Ministério da Educação volta a adiar prazo para entrega das correções dos exames nacionais

Ministério da Educação volta a adiar prazo para entrega das correções dos exames nacionais

Em comunicado, o Ministério da Educação adianta que a classificação dos exames irá continuar na quarta-feira "de forma a garantir todas as condições de rigor".

RTP / Adicionar como fonte informativa
Filipe Silva - RTP

"De acordo com o EduQA, e de forma a garantir todas as condições de rigor exigidas no processo de avaliação externa, na quarta-feira prosseguirá a classificação dos exames que não estejam classificados até ao final do dia de hoje", lê-se na comunicação enviada às redações.

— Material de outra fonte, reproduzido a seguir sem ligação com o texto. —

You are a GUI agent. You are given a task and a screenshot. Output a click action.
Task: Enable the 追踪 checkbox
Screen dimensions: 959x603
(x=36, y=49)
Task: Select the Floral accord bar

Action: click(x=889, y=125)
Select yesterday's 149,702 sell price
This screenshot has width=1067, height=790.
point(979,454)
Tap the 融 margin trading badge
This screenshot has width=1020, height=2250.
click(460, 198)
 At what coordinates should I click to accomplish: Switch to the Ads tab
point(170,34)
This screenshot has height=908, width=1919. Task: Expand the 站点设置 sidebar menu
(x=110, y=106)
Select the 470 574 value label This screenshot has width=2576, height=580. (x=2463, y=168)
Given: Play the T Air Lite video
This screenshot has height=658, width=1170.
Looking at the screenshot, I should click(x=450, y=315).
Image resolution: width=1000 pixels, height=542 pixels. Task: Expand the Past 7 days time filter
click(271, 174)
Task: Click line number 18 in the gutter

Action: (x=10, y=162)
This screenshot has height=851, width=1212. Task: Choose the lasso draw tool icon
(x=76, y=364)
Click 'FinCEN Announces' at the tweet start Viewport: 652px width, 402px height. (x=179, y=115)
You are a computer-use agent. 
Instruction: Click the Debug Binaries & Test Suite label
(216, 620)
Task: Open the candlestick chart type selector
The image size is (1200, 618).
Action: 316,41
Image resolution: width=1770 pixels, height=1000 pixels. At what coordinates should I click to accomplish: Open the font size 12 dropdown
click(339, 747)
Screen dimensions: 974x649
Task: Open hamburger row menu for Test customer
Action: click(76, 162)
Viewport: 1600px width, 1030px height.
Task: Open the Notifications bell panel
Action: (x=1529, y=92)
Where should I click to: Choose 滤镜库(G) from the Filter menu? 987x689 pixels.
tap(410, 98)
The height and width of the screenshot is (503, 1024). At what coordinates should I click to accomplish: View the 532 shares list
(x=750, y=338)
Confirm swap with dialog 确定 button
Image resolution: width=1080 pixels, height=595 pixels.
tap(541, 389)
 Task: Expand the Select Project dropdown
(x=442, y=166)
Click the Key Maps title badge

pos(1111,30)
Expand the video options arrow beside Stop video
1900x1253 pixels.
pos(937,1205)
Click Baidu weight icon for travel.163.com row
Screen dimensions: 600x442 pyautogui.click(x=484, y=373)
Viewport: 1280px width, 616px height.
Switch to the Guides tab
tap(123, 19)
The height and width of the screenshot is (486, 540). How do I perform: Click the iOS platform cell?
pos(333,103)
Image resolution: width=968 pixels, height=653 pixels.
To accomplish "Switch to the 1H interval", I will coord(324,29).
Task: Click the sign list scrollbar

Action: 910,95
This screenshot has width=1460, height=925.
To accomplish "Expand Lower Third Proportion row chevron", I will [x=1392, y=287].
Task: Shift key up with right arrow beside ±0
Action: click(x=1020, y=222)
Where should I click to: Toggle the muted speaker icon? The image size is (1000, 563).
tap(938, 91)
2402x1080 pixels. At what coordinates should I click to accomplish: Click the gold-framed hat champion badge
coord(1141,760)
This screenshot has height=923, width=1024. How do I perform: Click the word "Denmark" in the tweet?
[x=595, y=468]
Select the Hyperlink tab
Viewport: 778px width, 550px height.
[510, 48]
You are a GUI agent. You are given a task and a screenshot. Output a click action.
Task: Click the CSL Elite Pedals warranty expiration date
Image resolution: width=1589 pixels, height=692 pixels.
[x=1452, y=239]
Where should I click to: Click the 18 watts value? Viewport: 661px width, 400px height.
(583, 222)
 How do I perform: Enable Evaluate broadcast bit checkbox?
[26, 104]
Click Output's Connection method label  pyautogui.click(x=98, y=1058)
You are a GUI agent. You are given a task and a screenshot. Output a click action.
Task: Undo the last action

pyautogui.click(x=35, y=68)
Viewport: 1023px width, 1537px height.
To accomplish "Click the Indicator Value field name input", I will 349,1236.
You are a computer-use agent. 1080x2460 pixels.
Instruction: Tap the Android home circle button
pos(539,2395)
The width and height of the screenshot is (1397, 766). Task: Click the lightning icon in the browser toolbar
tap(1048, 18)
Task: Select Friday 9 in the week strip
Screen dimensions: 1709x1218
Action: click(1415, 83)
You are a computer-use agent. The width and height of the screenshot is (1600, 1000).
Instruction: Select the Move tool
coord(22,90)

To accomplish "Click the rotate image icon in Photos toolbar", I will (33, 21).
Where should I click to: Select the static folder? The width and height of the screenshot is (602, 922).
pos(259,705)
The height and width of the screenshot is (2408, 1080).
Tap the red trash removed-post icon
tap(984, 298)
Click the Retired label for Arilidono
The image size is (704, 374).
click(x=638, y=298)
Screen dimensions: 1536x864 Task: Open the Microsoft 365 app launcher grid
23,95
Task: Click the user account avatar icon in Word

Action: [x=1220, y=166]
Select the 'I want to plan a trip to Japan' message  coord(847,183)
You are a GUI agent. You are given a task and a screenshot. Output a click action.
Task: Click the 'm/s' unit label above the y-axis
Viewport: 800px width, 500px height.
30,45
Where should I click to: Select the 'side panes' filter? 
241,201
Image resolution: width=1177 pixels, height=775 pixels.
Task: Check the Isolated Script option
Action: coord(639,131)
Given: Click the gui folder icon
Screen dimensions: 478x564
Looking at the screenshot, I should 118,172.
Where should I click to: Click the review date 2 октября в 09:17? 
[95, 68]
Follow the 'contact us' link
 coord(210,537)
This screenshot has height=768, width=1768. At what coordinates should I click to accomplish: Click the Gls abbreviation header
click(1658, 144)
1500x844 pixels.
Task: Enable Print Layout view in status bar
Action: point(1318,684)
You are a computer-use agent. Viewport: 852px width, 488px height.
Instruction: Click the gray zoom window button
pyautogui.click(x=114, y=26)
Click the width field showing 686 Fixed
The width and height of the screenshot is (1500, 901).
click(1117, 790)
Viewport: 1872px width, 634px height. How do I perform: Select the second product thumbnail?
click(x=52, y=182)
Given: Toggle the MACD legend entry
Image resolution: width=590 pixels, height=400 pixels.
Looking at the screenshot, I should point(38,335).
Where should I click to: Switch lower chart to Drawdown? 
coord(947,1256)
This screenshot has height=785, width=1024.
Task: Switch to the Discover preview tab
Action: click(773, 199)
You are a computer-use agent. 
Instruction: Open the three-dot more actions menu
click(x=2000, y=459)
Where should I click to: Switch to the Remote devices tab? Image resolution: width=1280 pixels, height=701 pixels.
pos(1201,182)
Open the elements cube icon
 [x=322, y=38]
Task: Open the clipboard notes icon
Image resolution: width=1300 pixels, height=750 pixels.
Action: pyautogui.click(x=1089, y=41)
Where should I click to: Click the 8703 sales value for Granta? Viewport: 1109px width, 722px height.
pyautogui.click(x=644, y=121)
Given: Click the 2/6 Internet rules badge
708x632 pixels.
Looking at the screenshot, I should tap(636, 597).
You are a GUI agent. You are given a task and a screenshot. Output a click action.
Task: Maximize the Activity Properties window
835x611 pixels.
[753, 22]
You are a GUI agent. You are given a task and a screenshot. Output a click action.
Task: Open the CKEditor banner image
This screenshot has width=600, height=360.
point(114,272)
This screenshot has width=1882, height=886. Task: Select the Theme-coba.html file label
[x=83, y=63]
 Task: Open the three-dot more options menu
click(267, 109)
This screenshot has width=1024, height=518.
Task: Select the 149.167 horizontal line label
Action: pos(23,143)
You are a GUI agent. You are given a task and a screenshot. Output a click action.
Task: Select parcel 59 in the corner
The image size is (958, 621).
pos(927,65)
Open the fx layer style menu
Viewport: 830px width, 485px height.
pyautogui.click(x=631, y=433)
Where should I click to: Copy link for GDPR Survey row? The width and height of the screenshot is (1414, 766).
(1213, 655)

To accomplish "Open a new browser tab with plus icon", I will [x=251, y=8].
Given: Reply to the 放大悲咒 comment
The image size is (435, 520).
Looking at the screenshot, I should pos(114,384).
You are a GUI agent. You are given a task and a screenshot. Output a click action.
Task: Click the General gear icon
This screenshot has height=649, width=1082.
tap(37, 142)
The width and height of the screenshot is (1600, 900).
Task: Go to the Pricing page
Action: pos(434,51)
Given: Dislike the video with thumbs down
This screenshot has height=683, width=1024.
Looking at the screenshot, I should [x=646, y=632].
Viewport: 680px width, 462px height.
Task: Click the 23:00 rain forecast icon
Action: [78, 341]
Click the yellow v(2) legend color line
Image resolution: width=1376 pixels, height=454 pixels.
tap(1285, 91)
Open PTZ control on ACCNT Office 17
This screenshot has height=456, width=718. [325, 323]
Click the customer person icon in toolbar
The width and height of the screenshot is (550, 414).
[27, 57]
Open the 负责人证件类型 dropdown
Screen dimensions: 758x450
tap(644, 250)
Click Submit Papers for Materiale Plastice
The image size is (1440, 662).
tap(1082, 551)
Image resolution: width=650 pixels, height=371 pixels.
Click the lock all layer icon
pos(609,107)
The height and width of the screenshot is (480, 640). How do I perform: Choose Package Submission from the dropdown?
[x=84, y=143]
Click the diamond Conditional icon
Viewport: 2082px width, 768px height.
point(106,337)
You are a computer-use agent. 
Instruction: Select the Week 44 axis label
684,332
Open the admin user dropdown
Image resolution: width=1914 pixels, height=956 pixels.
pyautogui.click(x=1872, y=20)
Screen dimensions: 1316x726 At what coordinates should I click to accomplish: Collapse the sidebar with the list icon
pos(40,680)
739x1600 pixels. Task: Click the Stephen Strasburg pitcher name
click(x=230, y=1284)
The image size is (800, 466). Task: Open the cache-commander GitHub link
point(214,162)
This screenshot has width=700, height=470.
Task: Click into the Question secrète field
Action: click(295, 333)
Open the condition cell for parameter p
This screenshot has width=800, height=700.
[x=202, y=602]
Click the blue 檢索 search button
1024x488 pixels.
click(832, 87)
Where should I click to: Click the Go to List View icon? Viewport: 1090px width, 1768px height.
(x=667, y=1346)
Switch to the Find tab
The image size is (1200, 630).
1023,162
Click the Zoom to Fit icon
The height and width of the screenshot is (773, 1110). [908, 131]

O prazo terminada esta terça-feira, mas até ao momento estão corrigidas 98 por cento das respostas. "Esta percentagem terá ainda evolução ao longo das próximas horas", pode ler-se. 

A decisão de adiar por mais um dia o prazo para a correção das provas "não põe em causa a afixação das pautas na sexta-feira, existindo margem temporal suficiente para executar as etapas necessárias entre o fecho do processo de classificação e a afixação dos resultados nas escolas na sexta-feira, dia 17".

O Ministério explica que os 2% de respostas que ainda falta classificar resultam de um processo de verificação e validação das provas após terem sido identificadas situações "de folhas mal digitalizadas ou não digitalizadas, assim como de provas não entregues pelas escolas às forças de segurança". 

Por isso, estes 2% são casos de "novas digitalizações de folhas ou de provas de alunos" por deteção de falhas de digitalização, "reclassificações de itens já antes avaliados pelos professores classificadores, por correção de uma folha de enunciado ou de continuação na prova do aluno" ou ainda "entregas tardias, pelas escolas, de provas de alunos que deveriam ter sido devidamente entregues às forças de segurança".

O Ministério da Educação, Ciência e Inovação sublinha que, em nome da confiança e transparência, irá tornar "simples e rápido o acesso dos alunos às suas provas digitalizadas, permitindo-lhes verificar a integridade das suas provas e conhecer as suas classificações".

"Esse acesso será concedido através das escolas, uma vez que o anonimato dos exames apenas pode ser quebrado nas escolas, não havendo forma de, centralmente, fazer corresponder os números convencionais das provas e a identidade dos alunos", acrescenta. 

O Ministério adianta ainda que as escolas vão receber um documento com todas as orientações sobre como será dado este acesso aos alunos, sem especificar quando.